CRI-O is a Kubernetes-focused runtime built by Red Hat with the explicit goal of being only as much as Kubernetes needs. No daemon-level CLI for end users; everything goes through the Kubelet via CRI. Default on OpenShift.
Podman is Red Hat’s daemon-less drop-in for Docker. It uses fork/exec to launch containers via crun (or runc) directly — no long-running daemon to crash or run as root. Supports rootless mode out of the box (user namespaces map host user to container root). Compatible Dockerfile and Docker CLI semantics.
nerdctl is the user-facing CLI for containerd that mirrors Docker’s UX. Same flags, same workflows, but talks directly to containerd. Useful when running containerd without Docker on the side.
Docker itself remains the most common developer-side UX: Docker Desktop on macOS and Windows, Docker Engine on Linux. Docker Engine sits on top of containerd; the CLI/daemon split is mostly historical. In Kubernetes, “Docker as runtime” was deprecated in 1.20 and removed in 1.24 (2022) — Kubernetes now talks directly to containerd or CRI-O.
6. Image building
Building an image means turning source code plus a build recipe into a layered OCI image. Many tools exist; the right choice depends on whether you need a daemon, rootless mode, in-cluster builds, language-native ergonomics, or reproducibility.
Dockerfile + BuildKit. The default for the last several years. BuildKit (default in Docker 20+, 2018+) replaces the legacy builder with a DAG-based engine, parallel stage execution, content-addressed cache, ssh and secret mounts, and multi-platform output. Most images in the wild are still built with docker build.
Buildah is Red Hat’s daemon-less image builder.

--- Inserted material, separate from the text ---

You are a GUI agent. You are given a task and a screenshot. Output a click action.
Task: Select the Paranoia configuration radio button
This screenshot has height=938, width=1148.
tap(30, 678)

Pairs with Podman; rootless; can build either via Dockerfile or via a scriptable API (buildah from, buildah run, buildah copy, buildah commit).
Kaniko runs entirely inside a Kubernetes pod with no privileged daemon. Reads a Dockerfile and writes layers to the registry directly. Used in CI systems that run on Kubernetes and cannot mount the host Docker socket.
Cloud Native Buildpacks (CNB), originally from Heroku and Pivotal (now CNCF). Detect the application’s language, choose a builder image, and produce a runnable image without a Dockerfile. pack build myapp — opinionated, layered for rebase, reproducible. Used by Heroku, Google Cloud Run buildpacks, and Paketo.
Bazel with rules_oci (and the older rules_docker) produces fully reproducible images. Every layer is content-hashed from its inputs; no shell-out to apt-get. Suited to large monorepos where reproducibility and remote caching matter.
ko is Google’s tool for building Go binaries directly into images, no Dockerfile needed. ko build ./cmd/server cross-compiles, packages, and pushes — used heavily in the Knative and Tekton communities. Sub-second builds for small services.
Nix-based images via Nixery (build images on demand from a tag like nixery.dev/python/numpy) or nix2container and dockerTools.streamLayeredImage for fine-grained layering. Maximum reproducibility, bit-identical builds, with a steep Nix learning curve.
Distroless images, published by Google at gcr.io/distroless/*, contain only the application and its direct runtime (libc, ca-certificates, tzdata, sometimes a language runtime). No shell, no package manager, no ps, no cat. Drastically reduces CVE surface; debugging requires kubectl debug ephemeral containers or shipping a parallel debug image.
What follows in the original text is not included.